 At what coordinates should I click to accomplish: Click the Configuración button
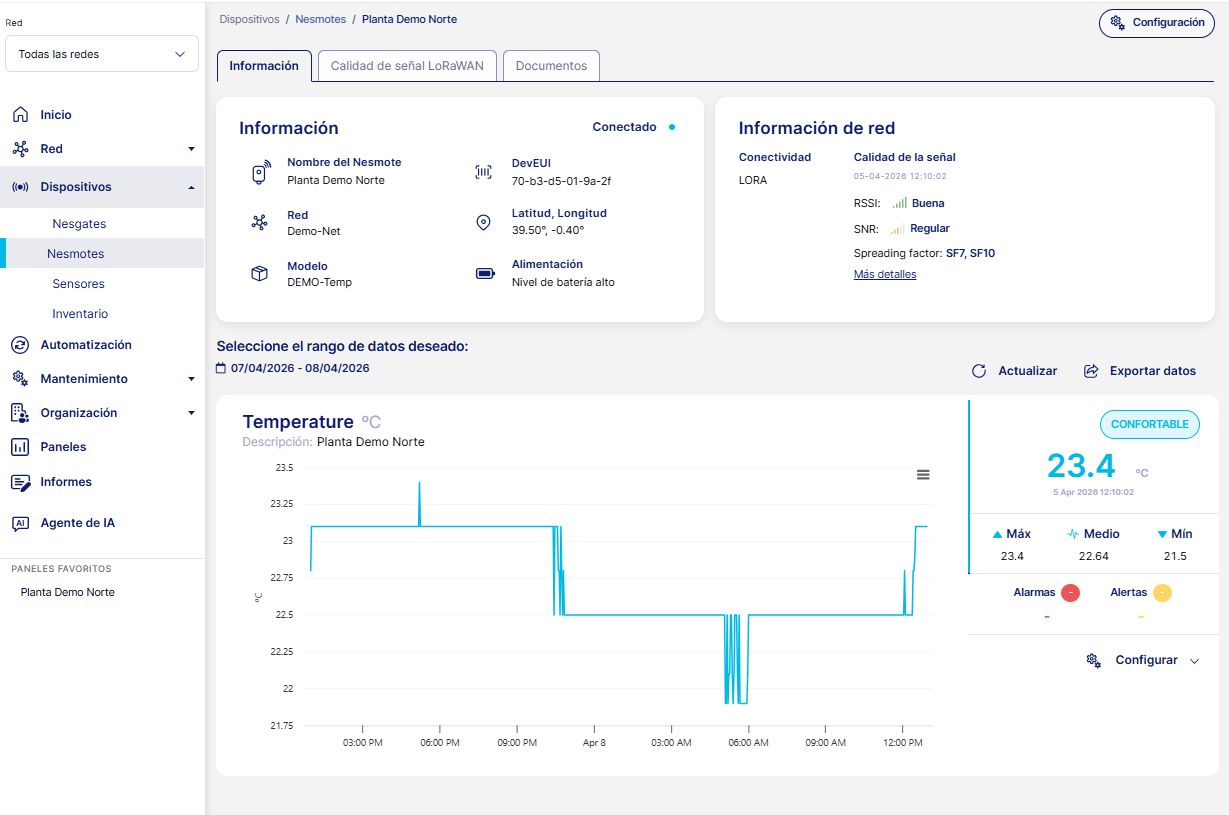coord(1157,23)
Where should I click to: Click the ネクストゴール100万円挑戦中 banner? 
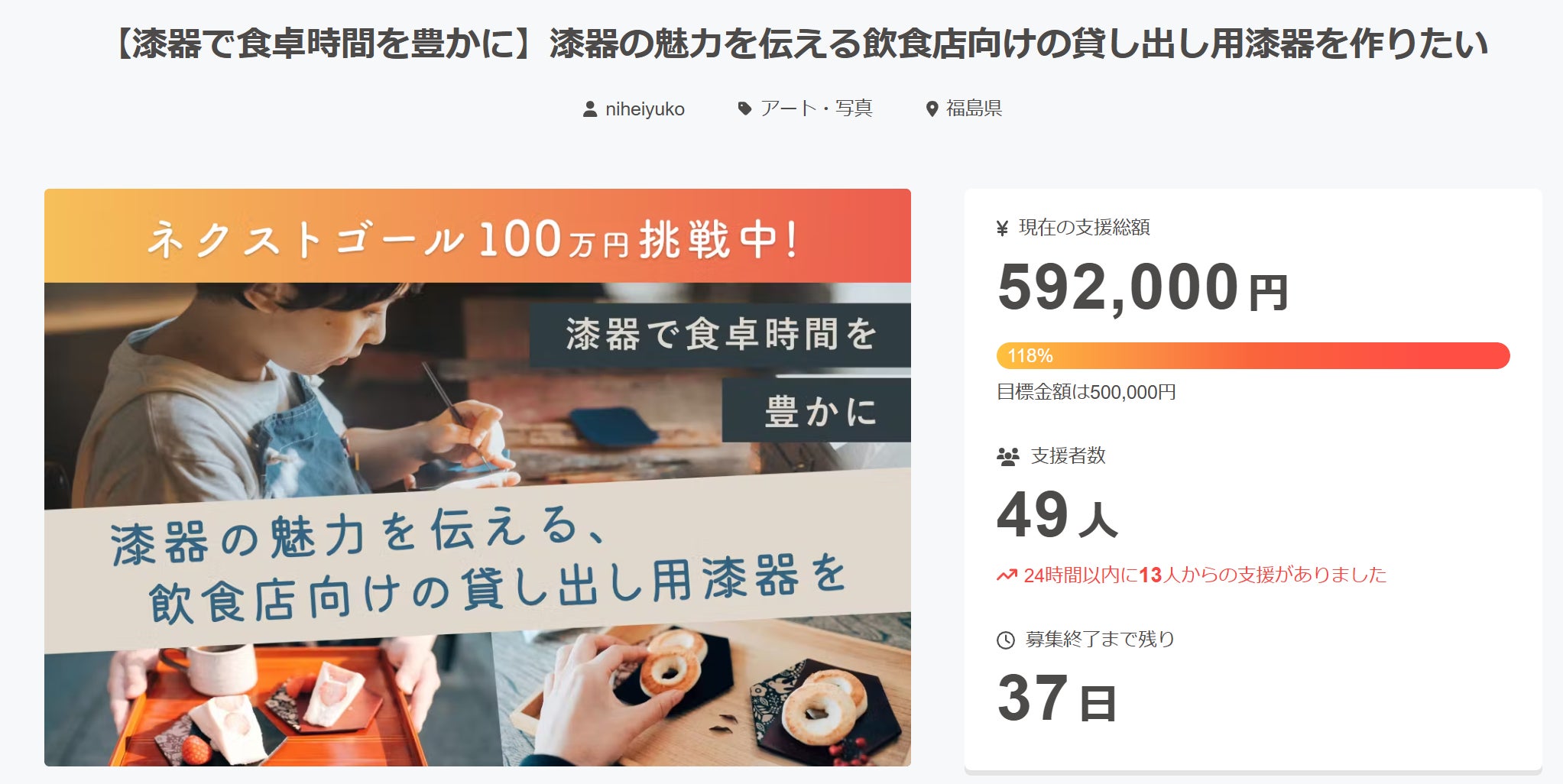click(478, 236)
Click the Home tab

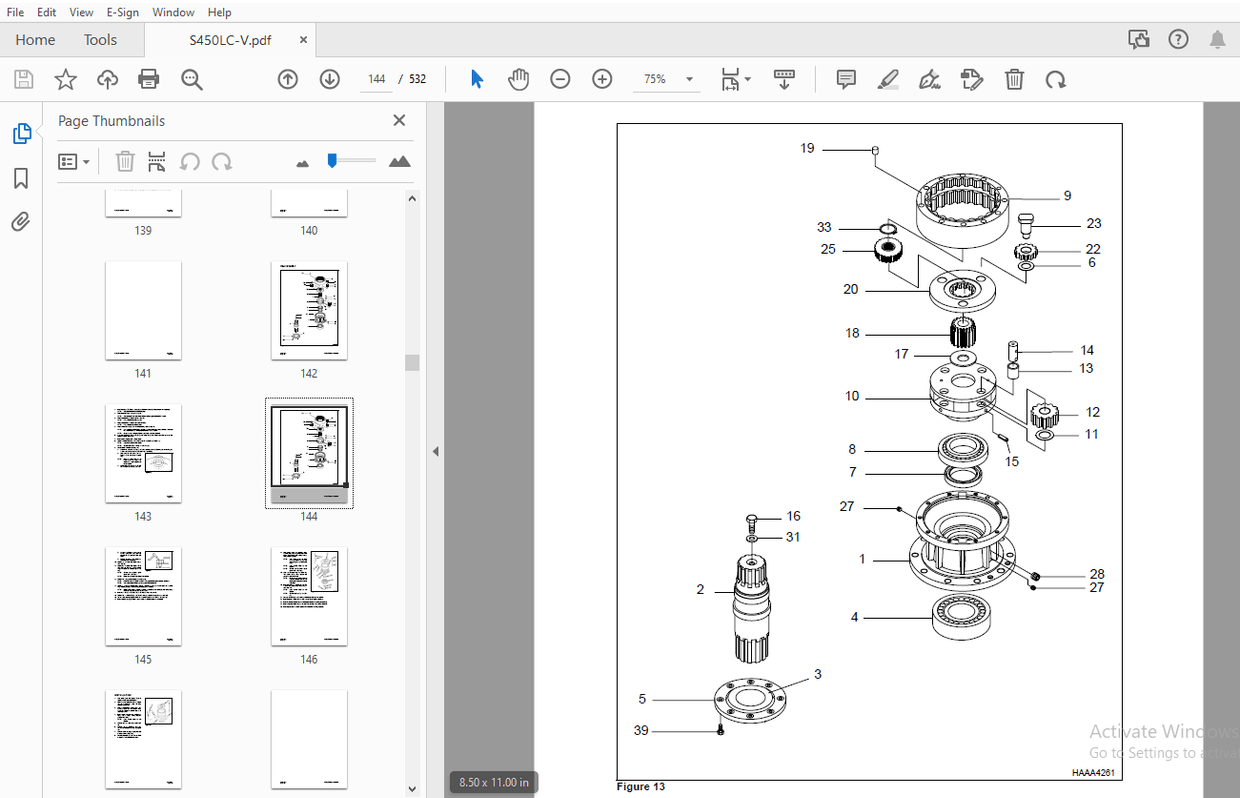[x=35, y=40]
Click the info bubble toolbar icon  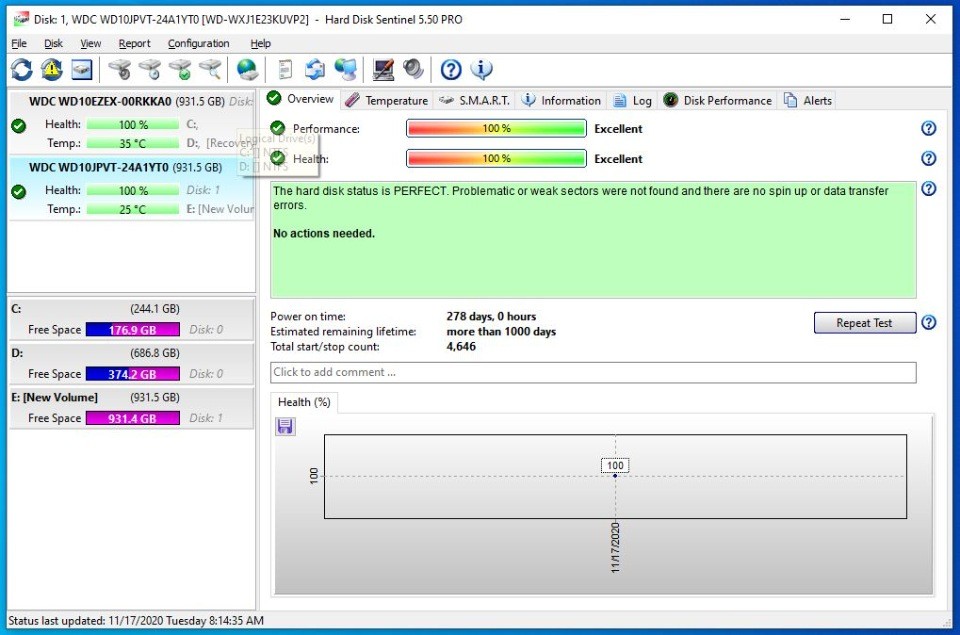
__________
Task instructions: Write out every line of the data above word for word, leaving the pictures out.

Correct answer:
 At what coordinates should I click to accomplish: Click the Configuración button
coord(1157,23)
Where should I click to: Click the ネクストゴール100万円挑戦中 banner? 
click(478, 236)
Click the Home tab

[x=35, y=40]
Click the info bubble toolbar icon  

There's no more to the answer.